Tina Hausers Arbeiten lassen sich nicht ausschliesslich einem Medium zuordnen. Sie arbeitet vor allem fotografisch und installativ, lässt aber auf unkonventionelle Weise auch Aspekte der Performance und der klassischen Bildhauerei in ihre Arbeiten einfliessen. Ihr Thema ist der Prozess der Lagerung; man lagert Dinge, die in der Aktualität keinen direkten Nutzen haben, die man jedoch nicht einfach verschwinden lassen will oder kann. Der Prozess der Lagerung kann auf eine Werterhaltung (man denke z.B. an eine Kunstsammlung oder an die Goldreserven der Nationalbank), eine Wertsteigerung (z.B. in einem Weinkeller) oder aber auch auf einen radikalen Wertverlust hindeuten (z.B. Endlagerung von atomaren Restbeständen). Es ist deshalb nicht erstaunlich, dass sich Tina Hauser in den letzten Jahren stark mit der Idee von Kehrichtverbrennungsanlagen auseinandergesetzt hat. Sie sind ein Verdauungssystem unserer Gesellschaft, ein Nicht-Ort, ein verdrängter Ort, das unser Konsumverhalten schonungslos widerspiegelt. Sie sind das Ergebnis unseres vom konsumorientierten Wohlstand geprägten kollektiven Verhaltens. Sie sind die Rückseite der Medaille, die uns nicht nur aus ökologischen, sondern auch aus ethischen Gründen Sorgen machen sollte. Tina Hauser fotografiert die bis zu 25 Meter hohen Müllberge vor Ort, in dem sie sich mit Schutzanzug, Funkgerät und Kamera bewaffnet in den kontaminierten Bunker begibt. Während dieses performativen Aktes, den sie unter extremstem körperlichen Einsatz vollzieht, macht sie den Bunker sozusagen zu ihrem temporären Atelier und erklärt gewisse Abfallschichtungen nach subjektiven, aber strengen formalen Kriterien zu «Plastiken auf Zeit». Die Künstlerin, deren Ausgangspunkt die traditionelle Steinbildhauerei ist, hinterfragt somit den Begriff «Plastik» radikal und führt ihn im Sinne der «Sozialen Plastik» weiter. Sie schafft nicht selber Plastiken sondern appropriiert gewisse gesellschaftliche Verwertungs- und Entsorgungsprozesse als Kunstwerke, indem sie diese fotografiert. Die auf die Fotos gebannten Müllberge sind nicht nur verführerisch schön und abstossend zugleich, sie können als eigentliche Sinnbilder unserer westlichen (Konsum-) Gesellschaft verstanden werden.

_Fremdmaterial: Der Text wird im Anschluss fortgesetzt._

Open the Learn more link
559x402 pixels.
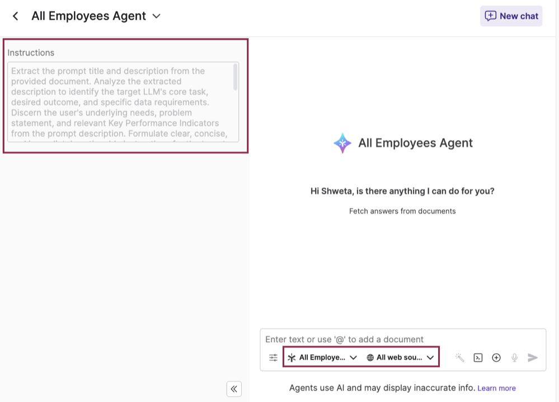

Im Kunsthaus Glarus zeigt Tina Hauser aber neben Fotografien aus der Serie A Garden of Pleasure auch das eigens für die Räumlichkeiten des Museums entstandene Objekt Schlacksbilt #4. Die beiden Arbeiten, die auf den ersten Blick ästhetisch gar nichts miteinander zu tun zu haben scheinen, stehen in einer engen inhaltlichen Verbindung zueinander. Begegnet man Schlacksbilt #4 im Oberlichtsaal im Erdgeschoss, so wird man an Skulpturen der Minimal Art erinnert: Aus grauen Steinquadern wurde eine nach oben und auf zwei Seiten hin offene quadratische Struktur gemauert. Nach dem Besuch des Untergeschosses und des Heizungskellers wird jedoch klar, dass es sich hierbei nur um «die Spitze des Eisberges» handelt, denn das Objekt zieht sich vertikal – schachtähnlich – durch alle Räume des Schneelipavillons, was ein starker räumlicher Eingriff im Kunsthaus Glarus darstellt. Zudem bestehen die grauen Steinquader nicht, wie angenommen werden könnte, aus einem handelsüblichen Zementgemisch, sondern aus Schlacke (in gebundener Form), d.h. aus demjenigen Material, das nach dem Verbrennungsprozess in der Kehrrichtverbrennungsanlage übrig bleibt. Die Kehrichtberge, die Tina Hauser auf ihren Fotos zu Kunstwerken erklärt, sind nun also – sozusagen in verändertem Aggregatszustand – als dreidimensionales Objekt gegenwärtig. Was jedoch auf den Fotos noch als Abbildung zu erkennen war, ist jetzt nur noch in abstrahierter Form zu sehen. Die Herkunft des Ausgangsmaterials ist dem Objekt Schlacksbilt #4 nun aber zutiefst eingeschrieben, aber visuell nicht mehr erkennbar.
Die Stärke von Tina Hausers Arbeiten ist, dass sie trotz ihrer gesellschaftspolitischen Thematik nie moralisierend sind und somit das Potential haben, als Mahnmale zu dienen.